An Iranian flag flutters on board the Adrian Darya oil tanker, formerly known as Grace 1, off the coast of Gibraltar on August 18, 2019. - Gibraltar rejected a US demand to seize the Iranian oil tanker at the centre of a diplomatic dispute as it prepared to leave the …
JOHNNY BUGEJA/AFP/Getty Images

The U.S. State Department on Monday warned Greece not to allow the Iranian oil tanker Adrian Darya 1 to dock because the ship is carrying “illicit oil to fuel the Iranian regime’s and Syrian regime’s campaigns of terror and oppression.” Greek officials insisted they have not received a request from the tanker for docking, even though its destination appears to be the Greek port of Kalamata.

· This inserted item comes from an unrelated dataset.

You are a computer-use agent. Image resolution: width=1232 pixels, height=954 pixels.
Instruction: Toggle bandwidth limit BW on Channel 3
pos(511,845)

The Adrian Darya 1, formerly known as Grace 1, is the Iranian ship impounded by Gibraltar on the Fourth of July due to suspicions it was smuggling 2.1 million barrels of oil to Syria in defiance of European Union sanctions. The ship was released by Gibraltar on Sunday after a request by the U.S. Justice Department to hold it for violating U.S. sanctions was denied. 

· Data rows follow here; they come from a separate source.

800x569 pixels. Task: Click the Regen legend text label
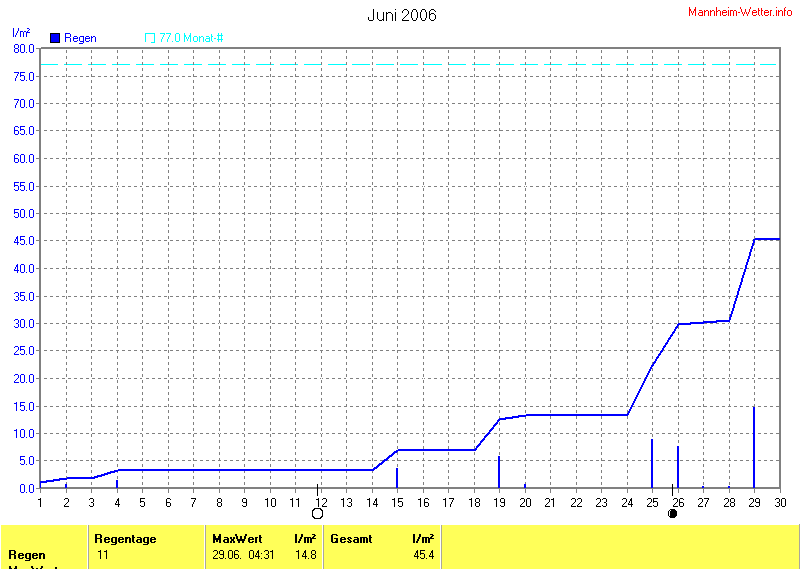tap(81, 38)
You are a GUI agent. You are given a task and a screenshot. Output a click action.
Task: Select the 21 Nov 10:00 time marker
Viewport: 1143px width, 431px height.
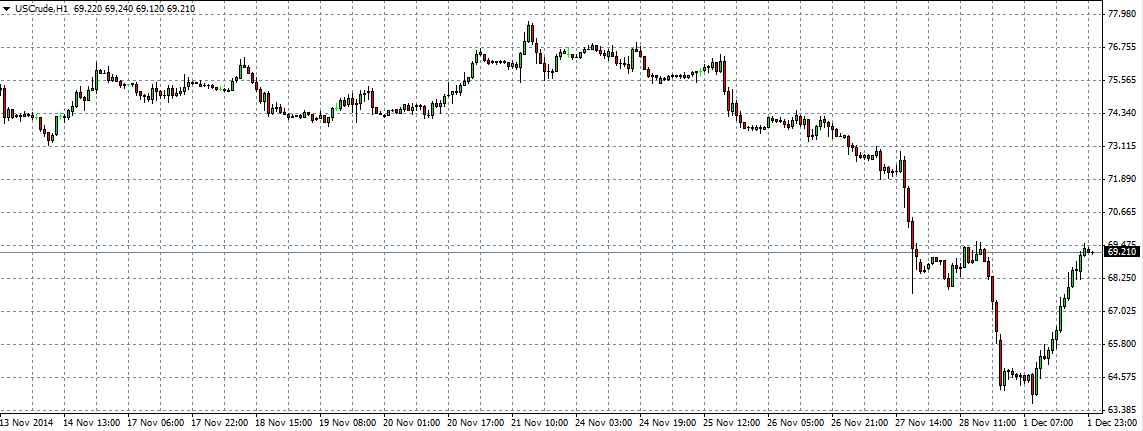click(x=542, y=423)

According to the Greek shipping ministry and international ship trackers, the Adrian Darya 1 began “cruising at low speed” toward Kalamata after it was released. At its current speed, it is expected to arrive on August 26. The Iranian government on Monday threatened “heavy consequences” if the U.S. attempts to seize the vessel en route.

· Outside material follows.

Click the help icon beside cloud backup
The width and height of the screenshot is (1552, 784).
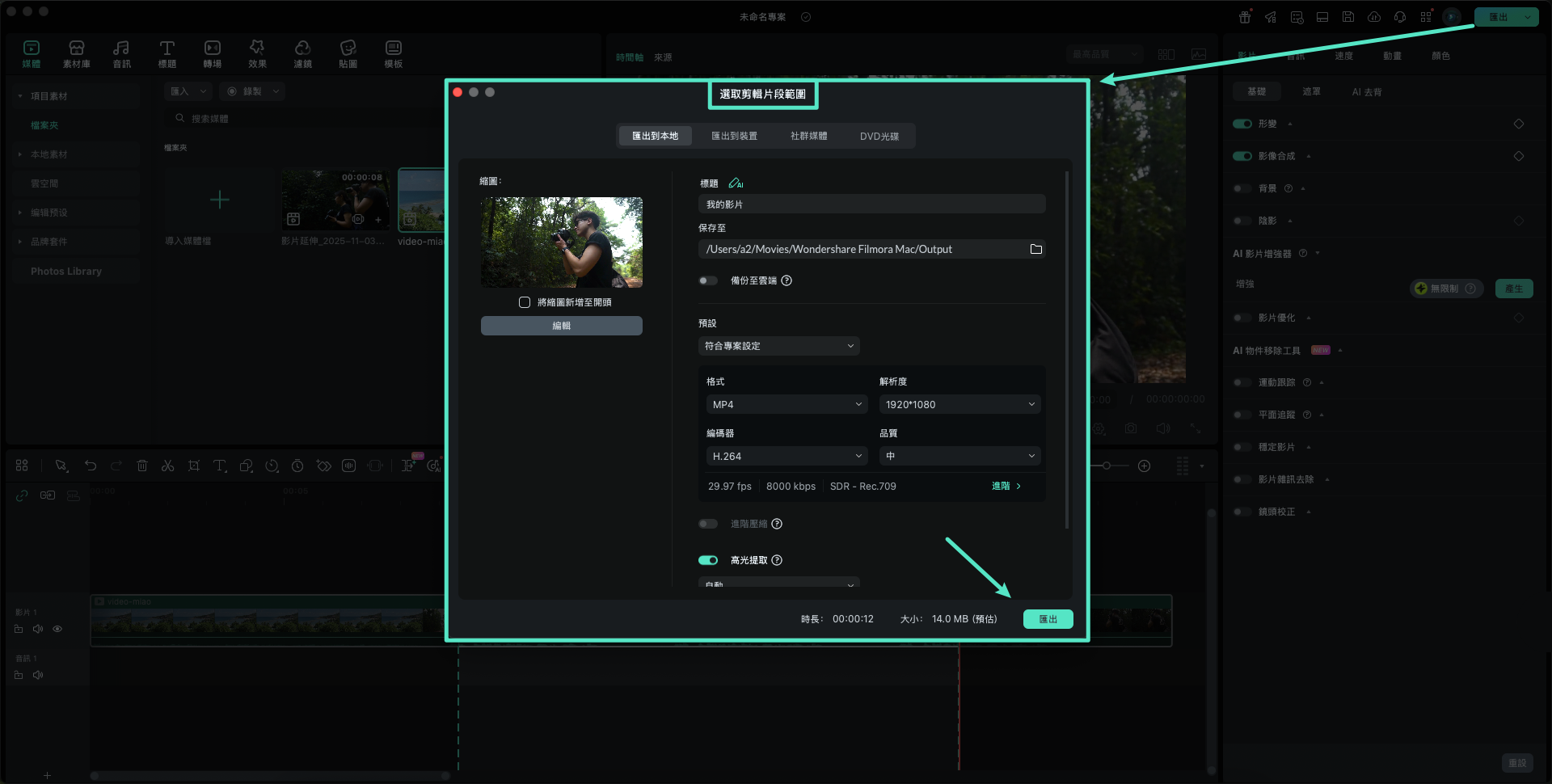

The State Department said on Monday it has “conveyed our strong position to the Greek government” and “all ports in the Mediterranean” that they should not provide services to the Adrian Darya 1 because doing so may be regarded as “providing material support to a US-designated foreign terrorist organization,” specifically Iran’s Islamic Revolutionary Guard Corps (IRGC).

Iranian Foreign Minister Mohammad Javad Zarif said the Iranian government is not discussing the tanker’s itinerary because the United States “illegally tries to bully others from purchasing our oil.” 

Zarif also repeated the Iranian regime’s insistence that Gibraltar’s initial seizure of the tanker was illegal, while U.S. Secretary of State Mike Pompeo said Gibraltar’s decision to release the Iranian ship was “very unfortunate.”

“If they are successful [at selling the tanker’s oil] they will have more money, more wealth, more resources to continue their terror campaign, to continue their assassination campaign.  This is what we’re trying to stop,” said Pompeo.

Reuters on Tuesday judged the tanker’s fate will be “a major foreign policy test for Greek Prime Minister Kyriakos Mitsotakis, a pro-western conservative elected in July.” Greek officials indicated they are well aware of the U.S. position and are in contact with Washington.

“It was unclear where the ship might head if Greece refused it permission to dock. Cyprus, further east, has bitter experience from seizing Iranian products destined for Syria; munitions it confiscated exploded in 2011, causing the island’s worst peace-time disaster,” Reuters noted.